While there is over helming evidence that massive changes in the economy, nationally as well as internationally, call for fresh thinking about labour-management relations and job creation, the recent convention of the Ontario of Labour decided to withdraw its representatives from the Ontario Quality of Working Life Centre because it fears that the Centre is “designed ultimately to weaken trade unions as effective workers’ organizations.”
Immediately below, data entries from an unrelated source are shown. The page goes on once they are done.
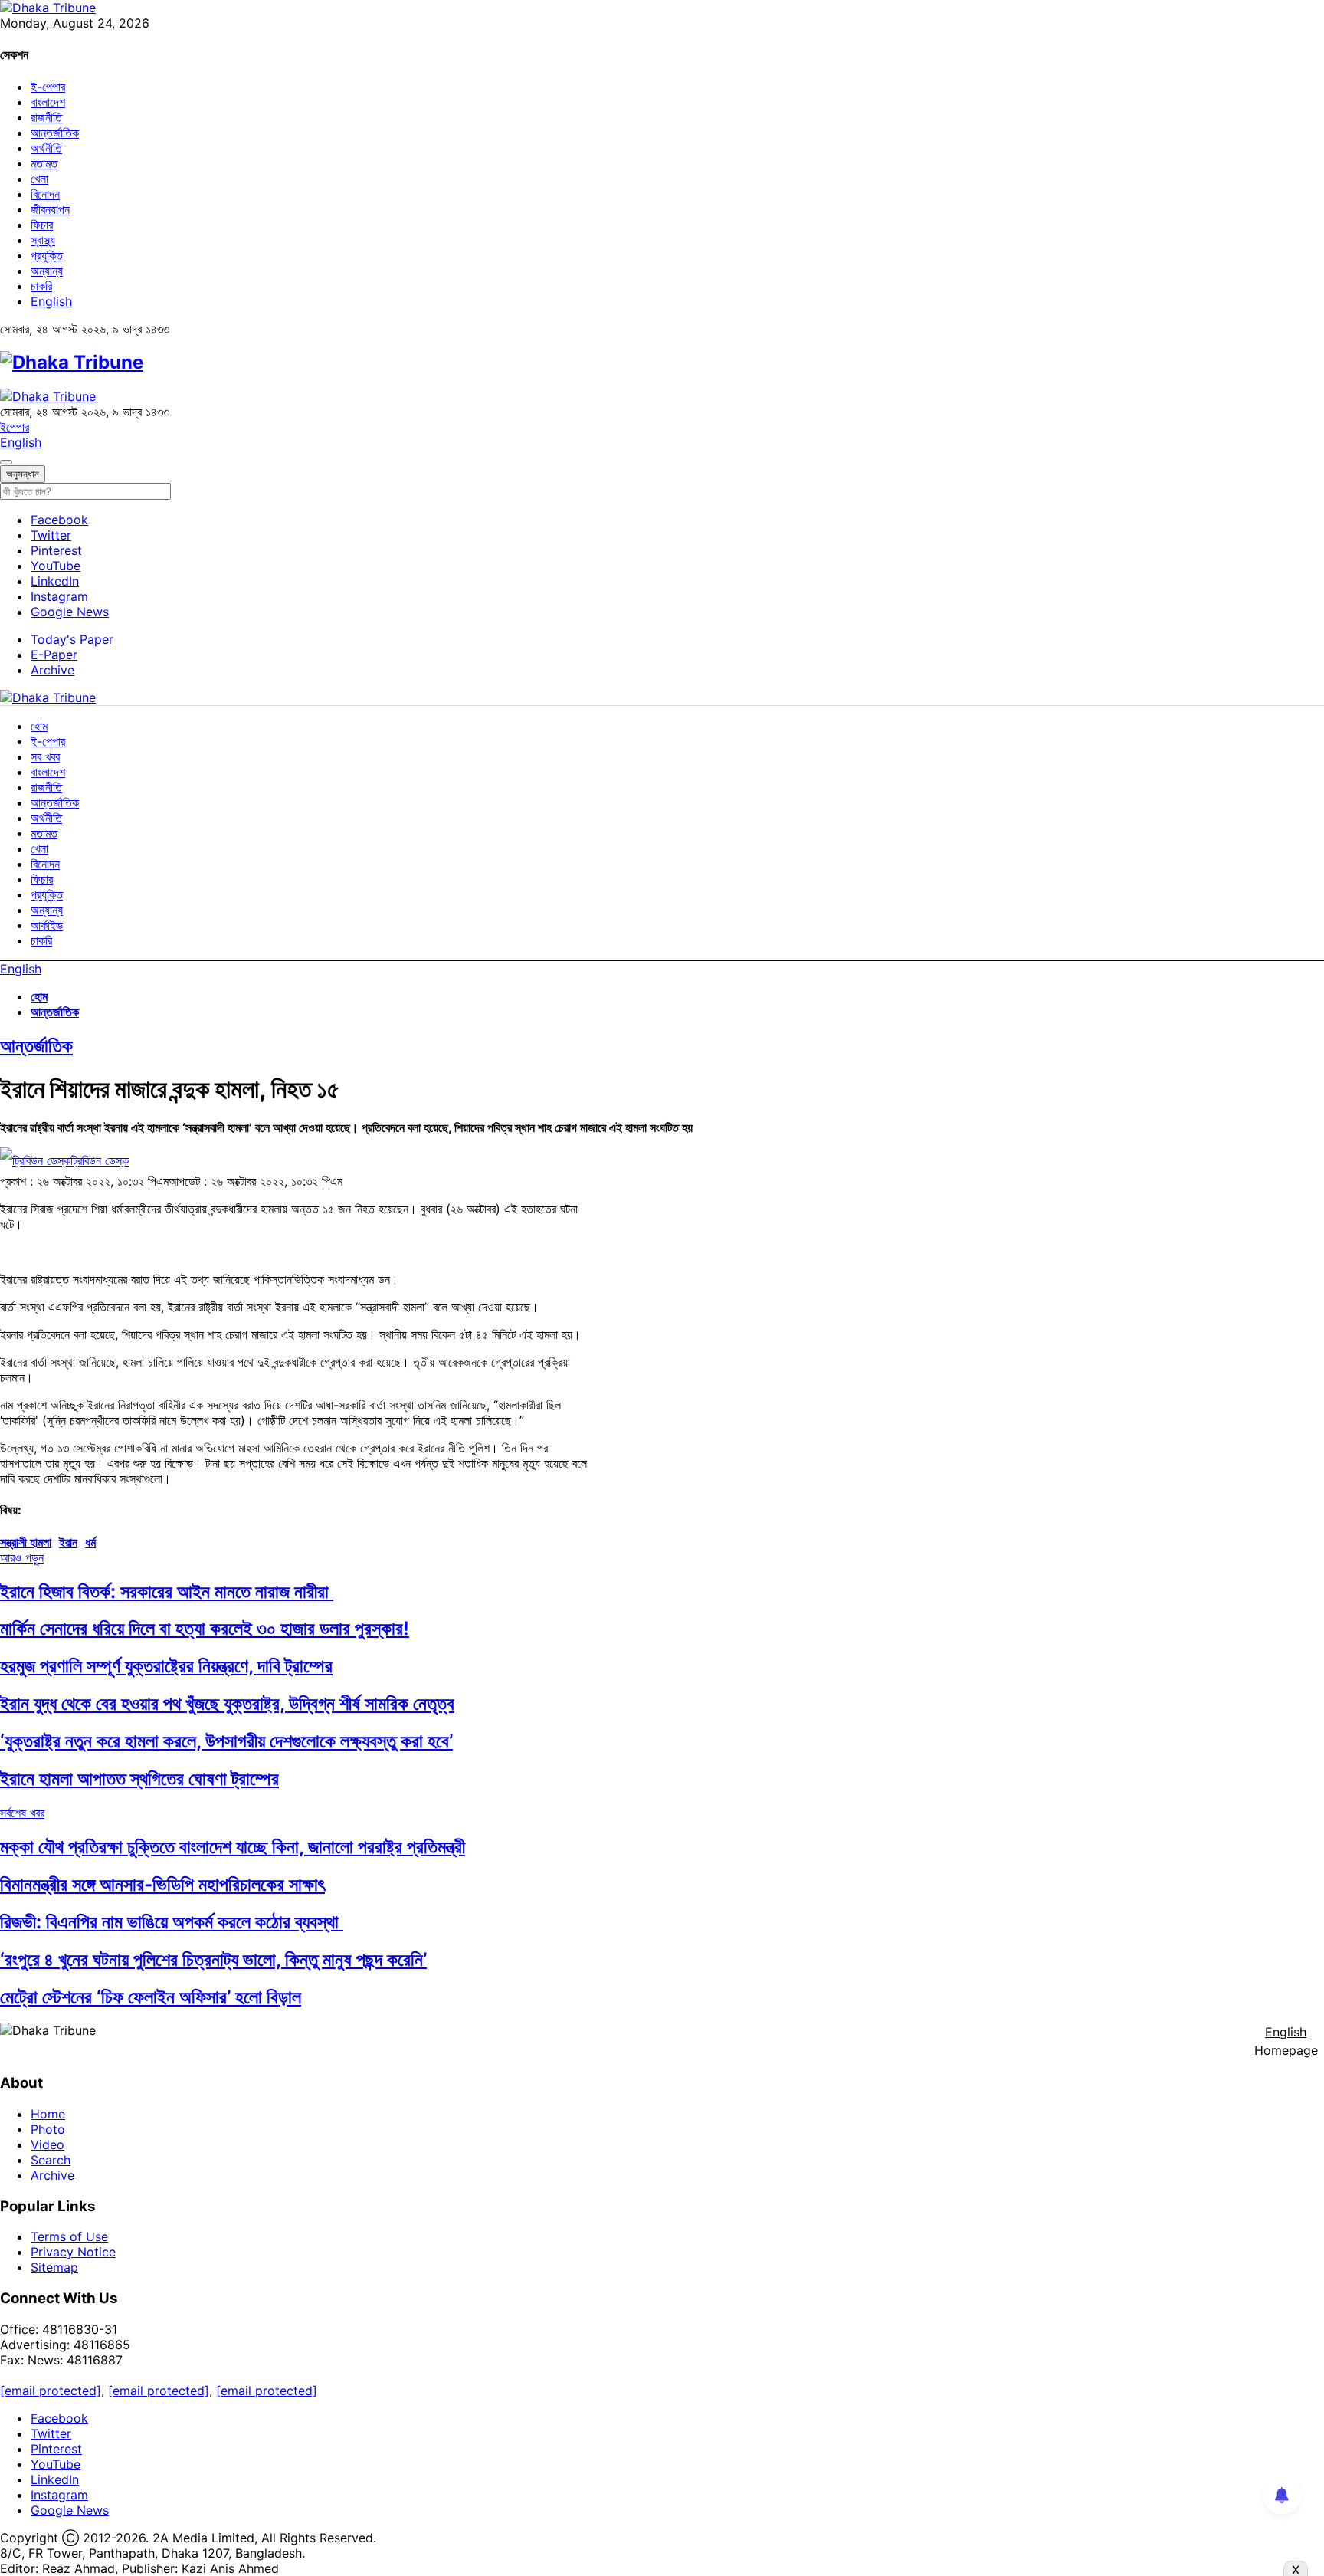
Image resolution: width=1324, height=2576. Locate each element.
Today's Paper (72, 639)
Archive (52, 670)
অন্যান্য (47, 270)
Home (48, 2114)
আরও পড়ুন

The OFL declared that “the adversarial approach of industrial relations is not an outdated method of operation, but the only means by which we have been able to make important gains and improvements.” A United Auto Workers delegate thought that the real aim of Quality of Working Life is to make more profits. And thus the die-hard traditionalists, though opposed by a minority, scored another victory for confrontational labour-management relations. No doubt this attitude is also reflected in the decision of the OFL delegates to express their support for the striking British coal miners.
The delegates to the OFL convention also issued calls for a shorter work week, more government intervention, portable pensions, the right to strike for all workers, and control by workers over technological change. Most of these demands would only add to the rigidities of collective bargaining, and it is precisely these rigidities that stand in the way of a healthy economy and therefore of job creation. The majority of the OECD countries have acknowledged this to be true and are making attempts to rid themselves of these rigidities. But the OFL, or at least its leadership, seems oblivious to this reality.